Este país não é para mães
publicado na edição de hoje, 2 de julho, do Diário de Aveiro.
Debaixo dos Arcos
Este país não é para mães
É do conhecimento público a preocupante situação da demografia portuguesa, nomeadamente no que respeita aos dados da natalidade. Situação que traz consideráveis implicações, pelo menos, ao nível social e económico, ao ponto do próprio Governo ter anunciado em 2013 a constituição de um grupo de trabalho para avaliação do impacto da crise demográfica no país.
Só que esta preocupante realidade não passa só por questões culturais/sociais, económicas (face à crise e ao seu impacto nas finanças das famílias), o desemprego, o custo de vida, etc. Recentemente foi introduzido no debate público um novo dado que merece especial atenção e referência. O atropelo à Constituição e à Lei do Trabalho, mais ainda, uma grave violação aos direitos fundamentais da mulher. A notícia surgiu a público pela RTP/Antena 1 e dava conta que em Portugal há empresas que estão a obrigar as mulheres a assinarem declarações em que se comprometem a não engravidar nos próximos cinco anos.
A denúncia foi feita pelo professor da Universidade Católica do Porto, Joaquim Azevedo, aos microfones da Antena 1 numa entrevista conduzida pela jornalista Rita Colaço. Curiosamente Joaquim Azevedo foi a personalidade escolhida pelo Governo para liderar a equipa que irá traçar um plano para o combate à crise demográfica, concretamente de incentivo à natalidade, após os alertas deixados pro vários estudos que apontam para uma insustentabilidade social do país se nada for feito nos próximos 50 anos.
Há diversos dados divulgados com impactos significativos e preocupantes: em 2013 Portugal “perdeu” cerca de 60 mil pessoas; em 30 anos Portugal teve um défice de cerca de um milhão de crianças; estudos apontam para que daqui a cerca de quarenta anos Portugal pode ver a sua população reduzida quase para metade (cerca de 6 milhões de habitantes).

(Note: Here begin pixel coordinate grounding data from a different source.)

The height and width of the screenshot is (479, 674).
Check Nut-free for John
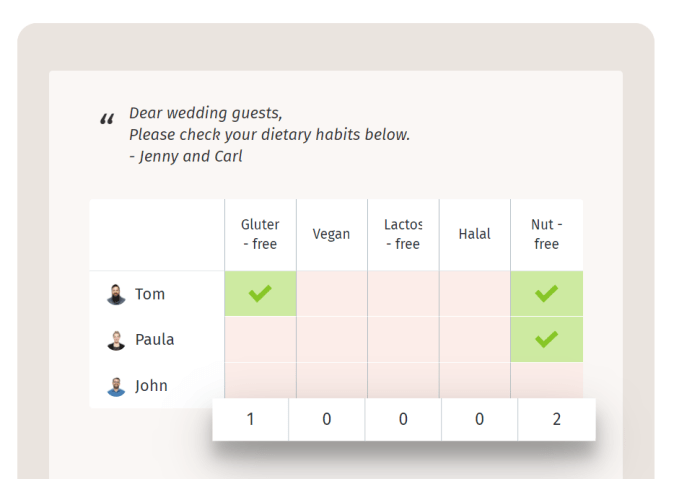(x=546, y=380)
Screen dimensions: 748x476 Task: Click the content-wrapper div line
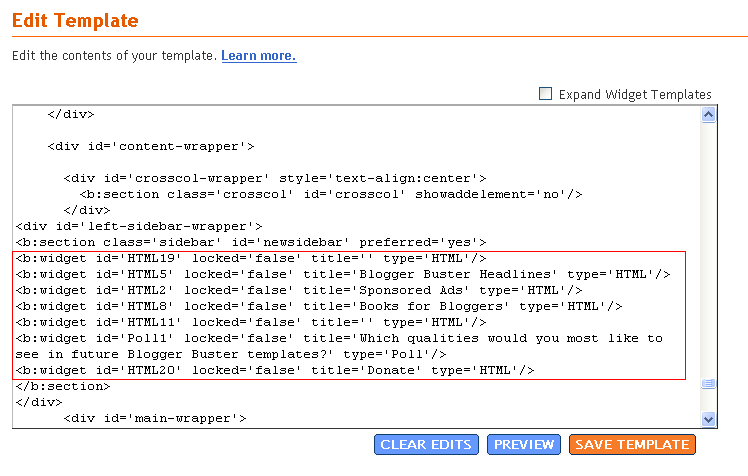[151, 146]
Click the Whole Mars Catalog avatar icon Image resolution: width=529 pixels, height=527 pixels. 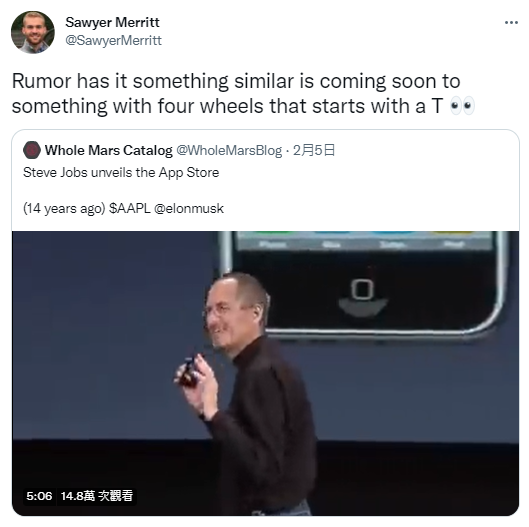32,150
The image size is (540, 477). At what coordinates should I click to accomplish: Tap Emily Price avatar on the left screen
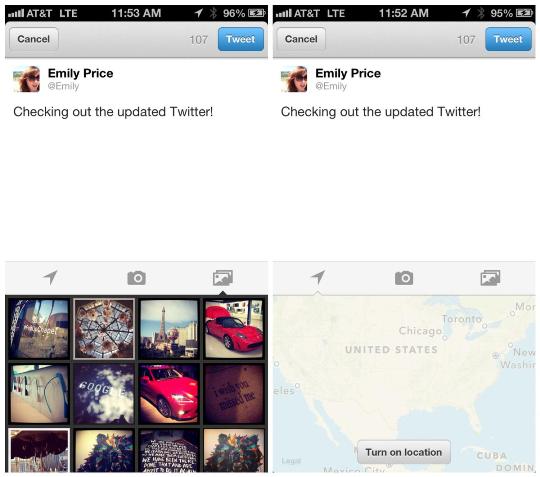27,79
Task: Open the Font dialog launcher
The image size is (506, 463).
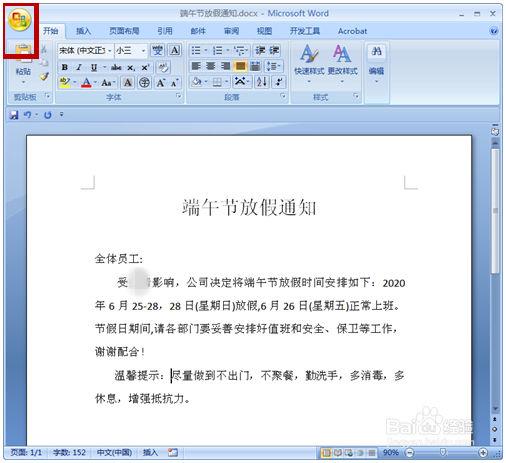Action: [x=179, y=96]
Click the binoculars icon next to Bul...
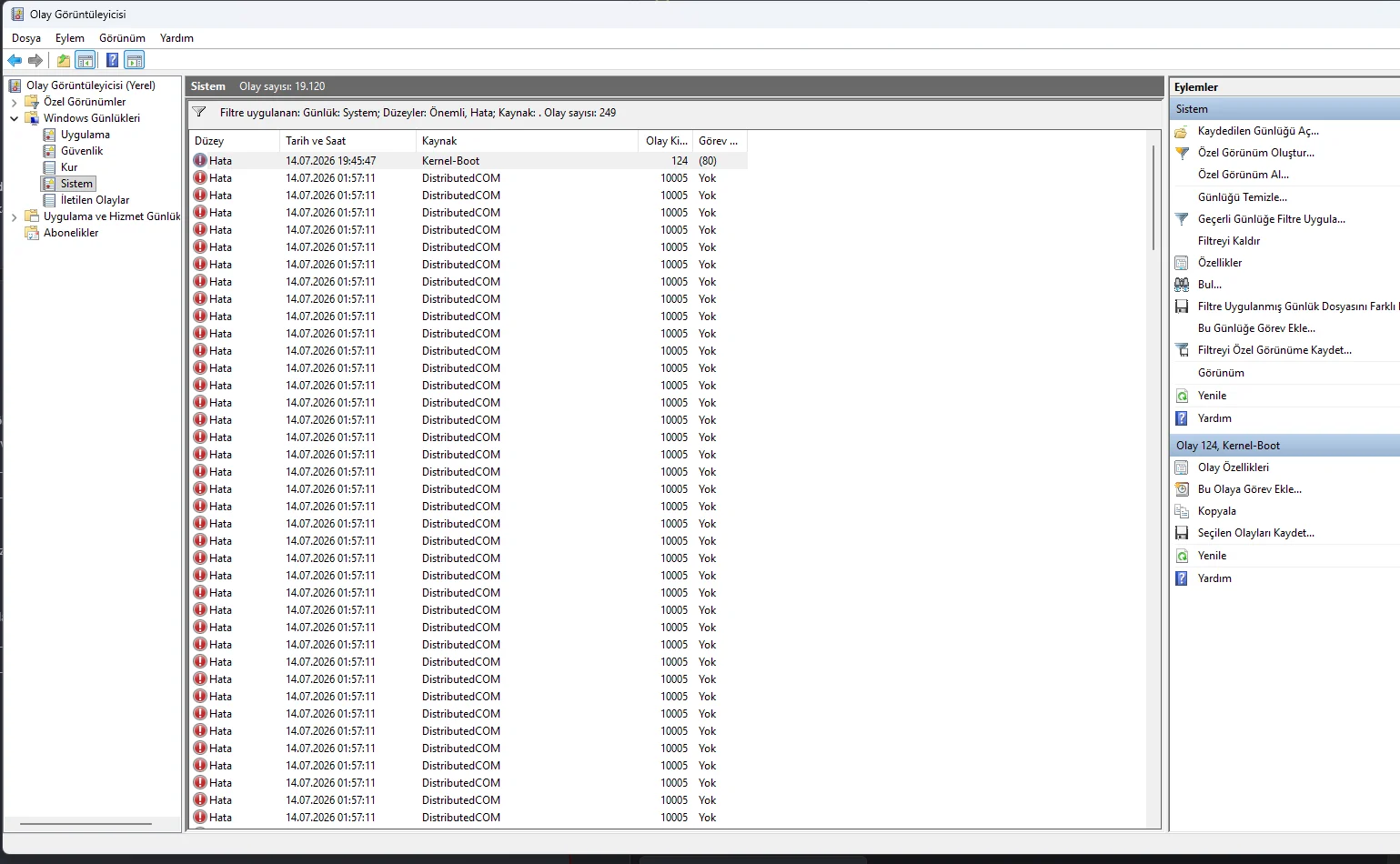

Têm vindo a público alguns estudos, algumas propostas, mesmo que avulsas, para combater esta realidade. Por exemplo, a nível parlamentar têm surgido propostas de alteração dos regimes laborais que permitam um maior cuidado na defesa da natalidade: revisão dos apoios sociais, da subsidiação da licença de maternidade e paternidade, revisão do abono de família, entre outros.
Mas no caso concreto, se por si só, a denúncia pública desta realidade é preocupante e revoltante só pelo facto de contemplar uma gravíssima violação dos direitos constitucionais, da mulher, da família e das leis laborais, também importa destacar que não será menos revoltante a falta de consequência prática da revelação feita.
Primeiro, porque demonstra uma incapacidade fiscalizadora por parte das entidades competentes e um incompreensível alheamento do poder político face à realidade denunciada. Segundo, porque infelizmente, como em muitas outras circunstâncias da vida (por exemplo, violação, violência doméstica, …), não é fácil à vítima denunciar as situações, por inúmeras razões óbvias e compreensíveis (que mais não seja pelo próprio estado da nossa justiça). Assim, não se percebe que uma denúncia desta natureza e com esta gravidade, e logo pela voz de quem assumiu a responsabilidade de promover a natalidade, não seja acompanhada da referência dos nomes das empresas que violaram as leis laborais e os direitos fundamentais. Sem nomes, sem factos concretos, por mais verdade que sejam, qualquer denúncia perde a sua credibilidade e tudo continua na mesma.
Não basta ao Governo anunciar intenções de alterar as leis, promover mais emprego, quando não é capaz de contrariar, legislativa e judicialmente, a selva em que se tornou o mercado laboral nesta era da Troika, onde tudo vale, tudo é permitido, sujeitando o cidadão a qualquer realidade para poder sobreviver.
Assim como é importante a mudança cultural empresarial nesta área social e de garantia do futuro da própria economia. Sem trabalhadores e sem futuro as próprias empresas não sobreviverão.